WHAT YOU WILL DO:
Word for word, copy the lines from the one with "Task: Open the" to the last line of the data below, counting both, and keep every picture out.

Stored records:

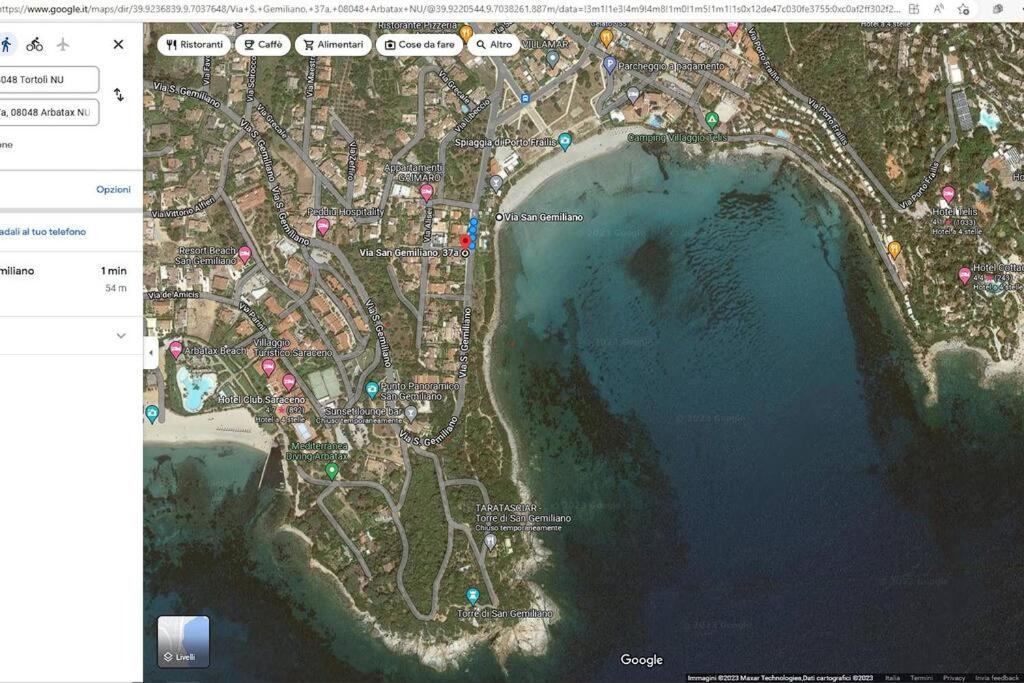Image resolution: width=1024 pixels, height=683 pixels.
Task: Select the flight travel mode icon
Action: [63, 44]
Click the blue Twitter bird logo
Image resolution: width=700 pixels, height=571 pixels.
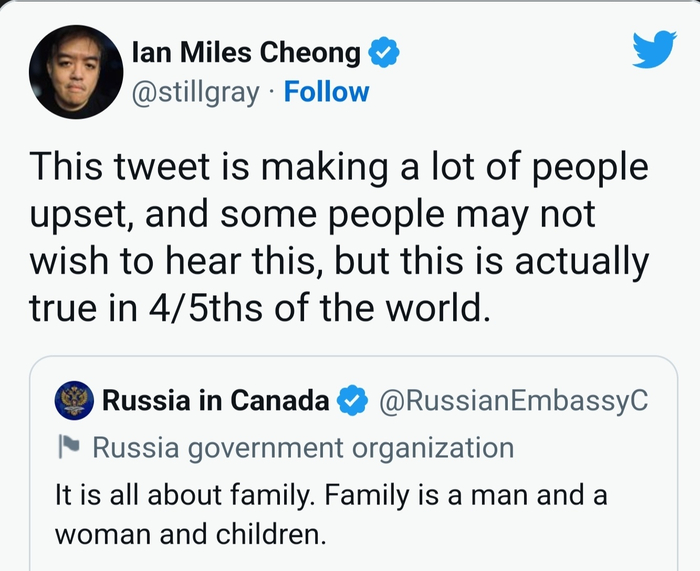coord(654,49)

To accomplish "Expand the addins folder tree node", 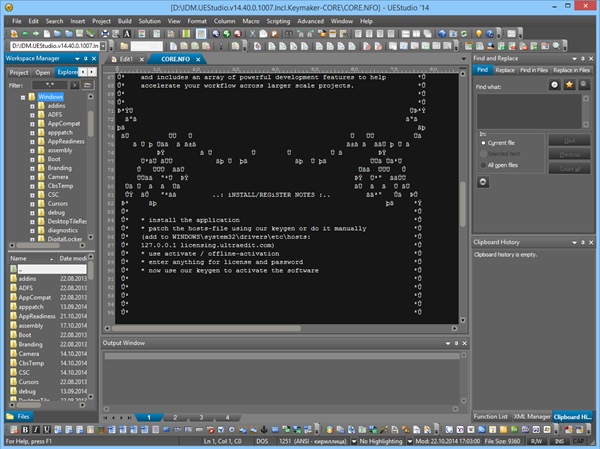I will (x=34, y=106).
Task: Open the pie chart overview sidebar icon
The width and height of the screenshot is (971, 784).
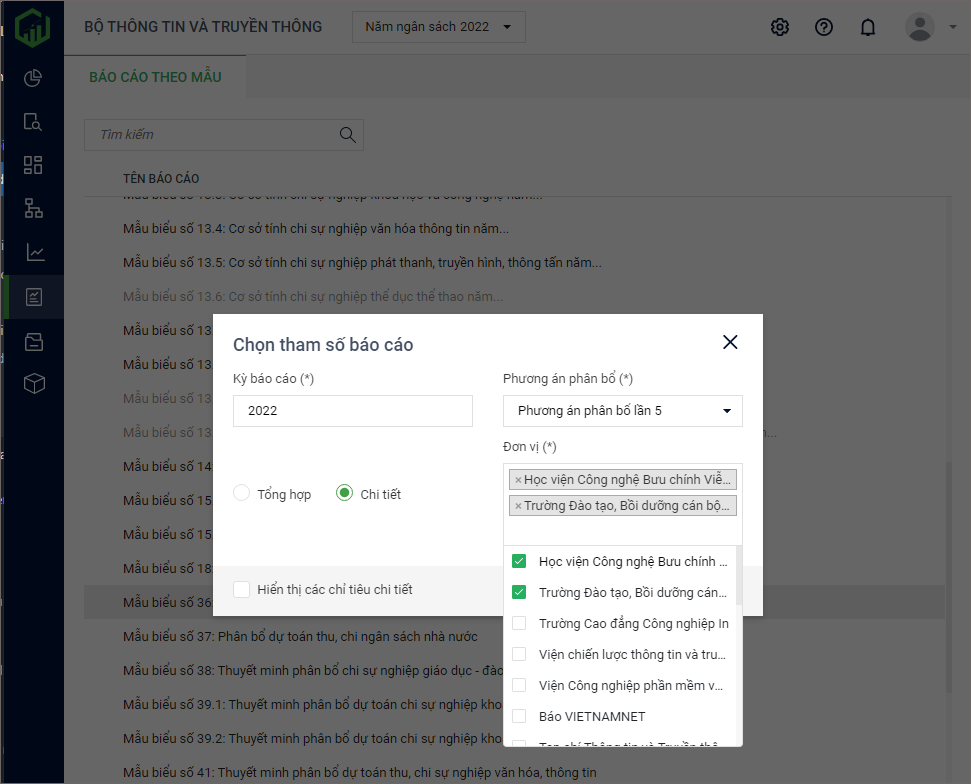Action: coord(33,78)
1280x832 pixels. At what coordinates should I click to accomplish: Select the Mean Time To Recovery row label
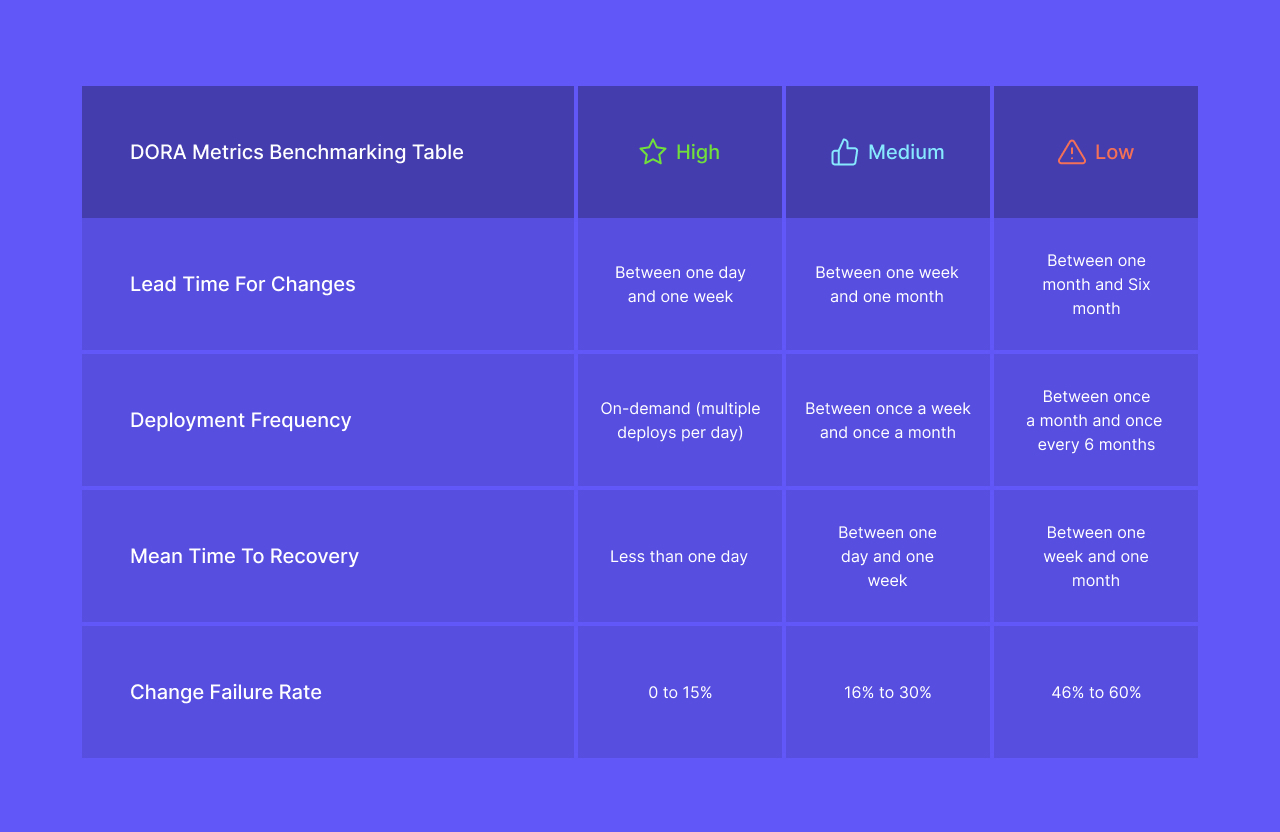point(244,556)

OUTPUT:
Task: Open the pie chart overview sidebar icon
The width and height of the screenshot is (971, 784).
Action: coord(33,78)
1280x832 pixels. At what coordinates should I click to accomplish: Select the Mean Time To Recovery row label
point(244,556)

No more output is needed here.